An investigation is now underway to determine what caused a jetway to drop about six feet as passengers exited a plane Tuesday morning at Sea-Tac Airport.
The Southwest Airlines flight from Phoenix arrived at ten a.m.
"They were de-planing the aircraft, and as about 60 passengers went through, they started to notice and heard the alarms for the jetbridge, as it started to slowly lower," said airport spokesperson Perry Cooper.
He compared the drop of the jetway to what might happen when you let the air out of a tire.
No one was hurt, and passengers were instead unloaded through a stairway that was brought to the opposite side of the aircraft.
He says the jetway was built in 1985, and was among the oldest at Sea-Tac.
It is owned and maintained by Southwest Airlines, but was one of three jetbridges that the Port of Seattle was in the process of trying to take ownership of and replace, for the sake of consistency and safety.
"All the jetbridges have a general lifespan, new ones can last about 30 years, used ones can last about 20 years," said Cooper.
Cooper says the Port of Seattle owns and maintains 54 or the 74 jetways at Sea-Tac.
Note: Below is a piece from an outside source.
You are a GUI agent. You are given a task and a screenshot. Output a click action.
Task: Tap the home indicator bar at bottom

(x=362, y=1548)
It is up to the individual airlines, as part of their lease agreement, whether they want to own and maintain their jetways.
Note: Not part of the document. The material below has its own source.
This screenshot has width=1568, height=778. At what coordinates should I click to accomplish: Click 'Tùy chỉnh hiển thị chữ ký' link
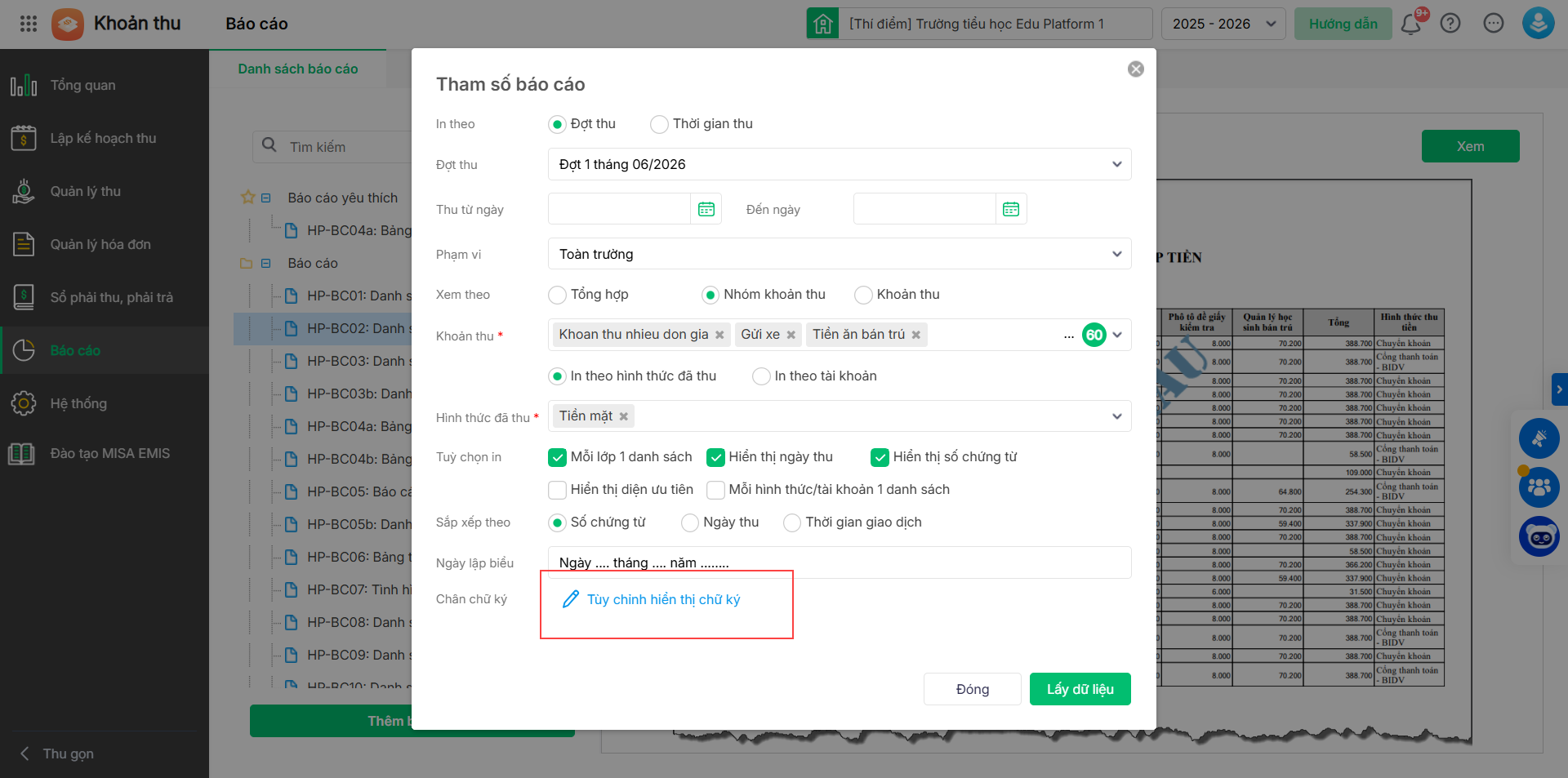tap(662, 600)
For instance,he says Alaska Airlines prefers to own all of its je bridges and likes to maintain them with Alaska Airlines engineers.
Tuesday's incident has passengers taking a second look at the jetways they walk through each time they board an airplane.
"You know, usually you don't even give a thought to that, you just assume it's going to be fine, but I'll think about it next time," said passenger Lynne Fillipini.
When the jetbridge dropped, it also damaged the door of the aircraft it was attached to. The damaged plane and jetway both sat on the tarmac for hours.
Cooper said that both Port of Seattle staff and the staff of the airlines that own their own jetways undergo intense training to operate the jetbridges.
In Tuesday's incident, operator error was not involved. He says it's believed to be some kind of mechanical failure, but it will be up to Southwest Airlines engineers who maintain the jetway to determine the exact cause.